Ramallah — Condoleezza Rice a nié hier l'échec des négociations israélo-palestiniennes entamées il y un an à la conférence d'Annapolis, dans le Maryland, qui devaient conduire à un règlement définitif du conflit avant janvier 2009.

«Nous savons [...] que, si cet accord n'est pas conclu avant la fin de l'année, certains diront que le processus d'Annapolis, les négociations ont échoué», a déclaré la secrétaire d'État américaine, s'adressant à la presse en compagnie de Mahmoud Abbas, président de l'Autorité palestinienne, à Ramallah. «En fait, c'est le contraire. Bien que nous ne soyons pas encore à la ligne d'arrivée, je suis pratiquement certaine qu'Israéliens et Palestiniens, s'ils restent sur la lancée d'Annapolis, franchiront cette ligne et, ce, dans un avenir relativement proche.» La Maison-Blanche a pour la première fois reconnu jeudi que l'objectif d'Annapolis ne serait vraisemblablement pas tenu avant la fin du mandat de George Bush, auquel Barack Obama succèdera le 20 janvier.

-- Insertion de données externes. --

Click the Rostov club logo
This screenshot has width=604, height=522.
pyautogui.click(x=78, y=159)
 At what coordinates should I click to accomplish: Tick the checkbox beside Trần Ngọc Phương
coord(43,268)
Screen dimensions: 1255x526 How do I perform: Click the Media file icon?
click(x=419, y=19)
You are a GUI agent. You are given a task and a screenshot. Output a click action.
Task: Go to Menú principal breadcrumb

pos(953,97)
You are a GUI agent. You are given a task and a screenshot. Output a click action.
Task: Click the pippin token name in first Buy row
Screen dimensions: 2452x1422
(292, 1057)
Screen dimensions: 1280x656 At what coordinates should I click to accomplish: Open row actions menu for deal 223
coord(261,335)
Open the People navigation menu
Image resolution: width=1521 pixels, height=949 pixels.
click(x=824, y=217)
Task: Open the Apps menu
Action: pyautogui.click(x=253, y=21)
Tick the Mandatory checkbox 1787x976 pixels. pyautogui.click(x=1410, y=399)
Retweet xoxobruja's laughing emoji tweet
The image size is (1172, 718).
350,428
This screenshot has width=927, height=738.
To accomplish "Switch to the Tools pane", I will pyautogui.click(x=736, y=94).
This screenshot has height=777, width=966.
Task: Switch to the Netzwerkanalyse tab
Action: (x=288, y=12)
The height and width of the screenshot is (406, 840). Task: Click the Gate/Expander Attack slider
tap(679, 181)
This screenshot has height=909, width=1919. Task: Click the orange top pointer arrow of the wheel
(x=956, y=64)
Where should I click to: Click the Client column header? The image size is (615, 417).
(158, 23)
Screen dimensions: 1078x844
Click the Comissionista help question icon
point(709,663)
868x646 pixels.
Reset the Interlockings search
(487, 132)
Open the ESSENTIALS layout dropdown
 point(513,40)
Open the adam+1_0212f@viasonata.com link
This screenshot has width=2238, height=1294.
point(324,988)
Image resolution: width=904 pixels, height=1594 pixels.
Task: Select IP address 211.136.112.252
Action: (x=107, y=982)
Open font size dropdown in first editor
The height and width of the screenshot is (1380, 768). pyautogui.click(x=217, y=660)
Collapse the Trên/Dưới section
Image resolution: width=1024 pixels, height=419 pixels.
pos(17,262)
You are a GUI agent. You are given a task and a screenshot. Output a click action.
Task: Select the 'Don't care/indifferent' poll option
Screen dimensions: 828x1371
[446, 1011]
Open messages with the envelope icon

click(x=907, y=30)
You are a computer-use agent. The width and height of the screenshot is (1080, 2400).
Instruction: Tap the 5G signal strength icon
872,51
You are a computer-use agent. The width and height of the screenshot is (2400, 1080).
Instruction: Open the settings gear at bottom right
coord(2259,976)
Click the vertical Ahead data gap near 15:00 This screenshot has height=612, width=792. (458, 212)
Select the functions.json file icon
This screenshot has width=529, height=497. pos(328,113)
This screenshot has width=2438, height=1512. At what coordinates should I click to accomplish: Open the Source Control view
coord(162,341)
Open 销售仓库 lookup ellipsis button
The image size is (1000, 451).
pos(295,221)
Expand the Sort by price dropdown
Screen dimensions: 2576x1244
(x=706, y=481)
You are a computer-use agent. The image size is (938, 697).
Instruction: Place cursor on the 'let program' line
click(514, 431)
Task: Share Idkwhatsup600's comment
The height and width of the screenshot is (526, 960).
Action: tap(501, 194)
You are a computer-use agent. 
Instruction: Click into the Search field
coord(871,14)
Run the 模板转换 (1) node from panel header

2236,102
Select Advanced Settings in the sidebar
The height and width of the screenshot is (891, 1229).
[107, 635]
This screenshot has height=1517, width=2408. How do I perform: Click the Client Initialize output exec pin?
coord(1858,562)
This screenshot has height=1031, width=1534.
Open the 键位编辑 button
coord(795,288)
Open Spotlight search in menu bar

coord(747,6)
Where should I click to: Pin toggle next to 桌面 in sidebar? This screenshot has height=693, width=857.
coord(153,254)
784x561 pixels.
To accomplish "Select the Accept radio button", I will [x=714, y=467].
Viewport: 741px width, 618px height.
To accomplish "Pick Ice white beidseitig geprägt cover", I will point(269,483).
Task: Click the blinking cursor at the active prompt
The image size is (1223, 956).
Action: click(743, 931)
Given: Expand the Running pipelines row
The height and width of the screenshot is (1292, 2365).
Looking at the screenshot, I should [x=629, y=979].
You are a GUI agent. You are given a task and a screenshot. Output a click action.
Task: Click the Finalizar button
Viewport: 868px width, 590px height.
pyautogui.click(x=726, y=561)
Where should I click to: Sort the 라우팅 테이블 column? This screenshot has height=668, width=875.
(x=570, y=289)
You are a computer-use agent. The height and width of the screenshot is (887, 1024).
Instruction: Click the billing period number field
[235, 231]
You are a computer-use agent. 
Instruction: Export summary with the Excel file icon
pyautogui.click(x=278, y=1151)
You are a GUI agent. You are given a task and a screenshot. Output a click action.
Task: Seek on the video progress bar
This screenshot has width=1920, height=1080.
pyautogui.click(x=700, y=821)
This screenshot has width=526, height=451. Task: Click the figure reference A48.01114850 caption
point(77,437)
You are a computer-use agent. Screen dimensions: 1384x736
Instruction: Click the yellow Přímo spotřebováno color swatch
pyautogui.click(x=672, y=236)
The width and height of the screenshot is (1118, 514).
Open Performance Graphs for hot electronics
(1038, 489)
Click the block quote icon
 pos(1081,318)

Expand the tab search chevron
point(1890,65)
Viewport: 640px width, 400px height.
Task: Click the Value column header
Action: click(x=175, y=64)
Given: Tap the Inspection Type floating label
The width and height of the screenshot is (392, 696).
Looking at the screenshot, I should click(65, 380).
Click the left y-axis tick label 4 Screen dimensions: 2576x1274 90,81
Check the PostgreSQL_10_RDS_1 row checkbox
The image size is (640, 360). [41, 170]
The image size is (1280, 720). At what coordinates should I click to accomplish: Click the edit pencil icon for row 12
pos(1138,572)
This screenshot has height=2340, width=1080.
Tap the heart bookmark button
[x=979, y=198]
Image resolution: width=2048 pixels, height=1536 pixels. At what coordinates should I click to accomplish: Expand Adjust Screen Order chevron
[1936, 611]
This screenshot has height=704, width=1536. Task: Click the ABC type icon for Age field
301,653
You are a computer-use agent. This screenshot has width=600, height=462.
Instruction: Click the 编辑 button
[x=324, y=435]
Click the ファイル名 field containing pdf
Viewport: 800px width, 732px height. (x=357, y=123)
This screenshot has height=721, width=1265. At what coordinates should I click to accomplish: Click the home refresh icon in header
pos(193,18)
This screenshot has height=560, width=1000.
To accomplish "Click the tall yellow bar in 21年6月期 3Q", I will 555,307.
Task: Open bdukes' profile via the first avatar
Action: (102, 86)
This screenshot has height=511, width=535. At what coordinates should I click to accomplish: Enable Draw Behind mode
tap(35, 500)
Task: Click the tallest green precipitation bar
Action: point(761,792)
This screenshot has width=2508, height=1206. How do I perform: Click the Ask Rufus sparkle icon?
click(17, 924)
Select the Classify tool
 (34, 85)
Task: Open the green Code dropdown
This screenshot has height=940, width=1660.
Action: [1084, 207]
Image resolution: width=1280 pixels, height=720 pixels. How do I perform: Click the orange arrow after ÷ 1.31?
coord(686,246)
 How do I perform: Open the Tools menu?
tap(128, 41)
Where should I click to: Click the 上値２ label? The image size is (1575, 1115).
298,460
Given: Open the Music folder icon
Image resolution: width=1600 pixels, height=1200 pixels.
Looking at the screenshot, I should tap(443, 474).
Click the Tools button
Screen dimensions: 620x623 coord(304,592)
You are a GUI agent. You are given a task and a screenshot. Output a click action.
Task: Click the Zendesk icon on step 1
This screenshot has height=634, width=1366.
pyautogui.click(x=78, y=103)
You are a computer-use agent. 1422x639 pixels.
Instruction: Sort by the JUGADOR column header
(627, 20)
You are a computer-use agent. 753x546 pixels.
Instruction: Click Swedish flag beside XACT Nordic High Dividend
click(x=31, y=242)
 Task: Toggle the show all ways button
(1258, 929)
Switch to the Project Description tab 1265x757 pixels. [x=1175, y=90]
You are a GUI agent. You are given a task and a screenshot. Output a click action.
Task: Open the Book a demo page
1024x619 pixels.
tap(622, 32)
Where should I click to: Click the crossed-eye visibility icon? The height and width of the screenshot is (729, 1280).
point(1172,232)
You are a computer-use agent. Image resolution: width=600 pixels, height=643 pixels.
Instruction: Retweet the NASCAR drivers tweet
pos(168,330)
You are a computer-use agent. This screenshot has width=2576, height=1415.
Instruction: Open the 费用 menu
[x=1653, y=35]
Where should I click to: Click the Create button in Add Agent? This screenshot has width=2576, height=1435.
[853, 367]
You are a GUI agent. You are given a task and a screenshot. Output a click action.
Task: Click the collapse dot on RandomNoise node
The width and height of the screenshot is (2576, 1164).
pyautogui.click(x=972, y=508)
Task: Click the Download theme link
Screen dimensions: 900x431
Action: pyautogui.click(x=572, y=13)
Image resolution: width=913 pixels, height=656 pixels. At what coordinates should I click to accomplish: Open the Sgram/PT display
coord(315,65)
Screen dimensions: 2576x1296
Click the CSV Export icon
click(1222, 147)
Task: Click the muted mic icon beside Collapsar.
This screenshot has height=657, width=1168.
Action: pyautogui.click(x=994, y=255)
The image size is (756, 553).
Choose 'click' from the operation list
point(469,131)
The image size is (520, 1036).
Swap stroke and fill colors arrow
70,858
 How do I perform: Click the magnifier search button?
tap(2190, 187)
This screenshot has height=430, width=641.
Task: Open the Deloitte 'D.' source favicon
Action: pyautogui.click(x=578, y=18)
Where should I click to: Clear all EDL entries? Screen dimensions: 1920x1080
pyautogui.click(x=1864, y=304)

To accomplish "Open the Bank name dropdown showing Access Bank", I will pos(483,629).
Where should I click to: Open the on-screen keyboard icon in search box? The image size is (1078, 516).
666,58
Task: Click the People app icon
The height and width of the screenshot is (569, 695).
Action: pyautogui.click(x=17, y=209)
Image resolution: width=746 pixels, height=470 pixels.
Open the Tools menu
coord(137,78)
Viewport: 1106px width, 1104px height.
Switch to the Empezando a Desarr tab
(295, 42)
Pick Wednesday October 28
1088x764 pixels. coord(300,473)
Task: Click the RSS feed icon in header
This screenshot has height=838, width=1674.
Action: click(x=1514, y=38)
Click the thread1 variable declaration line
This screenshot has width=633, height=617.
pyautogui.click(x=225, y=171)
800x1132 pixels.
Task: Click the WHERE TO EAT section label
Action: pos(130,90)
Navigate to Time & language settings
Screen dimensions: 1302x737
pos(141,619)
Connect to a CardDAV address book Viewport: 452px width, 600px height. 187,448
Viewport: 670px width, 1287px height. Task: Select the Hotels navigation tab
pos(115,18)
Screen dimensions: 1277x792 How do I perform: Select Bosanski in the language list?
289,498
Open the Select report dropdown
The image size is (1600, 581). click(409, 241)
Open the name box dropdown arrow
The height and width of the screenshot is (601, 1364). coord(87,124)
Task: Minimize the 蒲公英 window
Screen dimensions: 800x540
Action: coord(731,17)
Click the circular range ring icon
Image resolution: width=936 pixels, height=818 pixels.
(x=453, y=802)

Abbas et la ministre israélienne des Affaires étrangères, Tzipi Livni, se sont toutefois engagés à poursuivre des discussions qui — assure Rice — ont permis de rapprocher les deux camps. «Nous espérons que la nouvelle administration va se mettre au travail immédiatement en ce qui concerne le Proche-Orient, afin que nous ne perdions pas de temps», a déclaré hier le chef de l'exécutif palestinien. Outre la violence et le développement des colonies juives de Cisjordanie, les discussions ont été affectées par l'instabilité politique en Israël, où des élections anticipées auront lieu le 10 février. Washington y voit la principale cause du statu quo. Rice a toutefois invité les autorités israéliennes à s'opposer aux projets de constructions en Cisjordanie.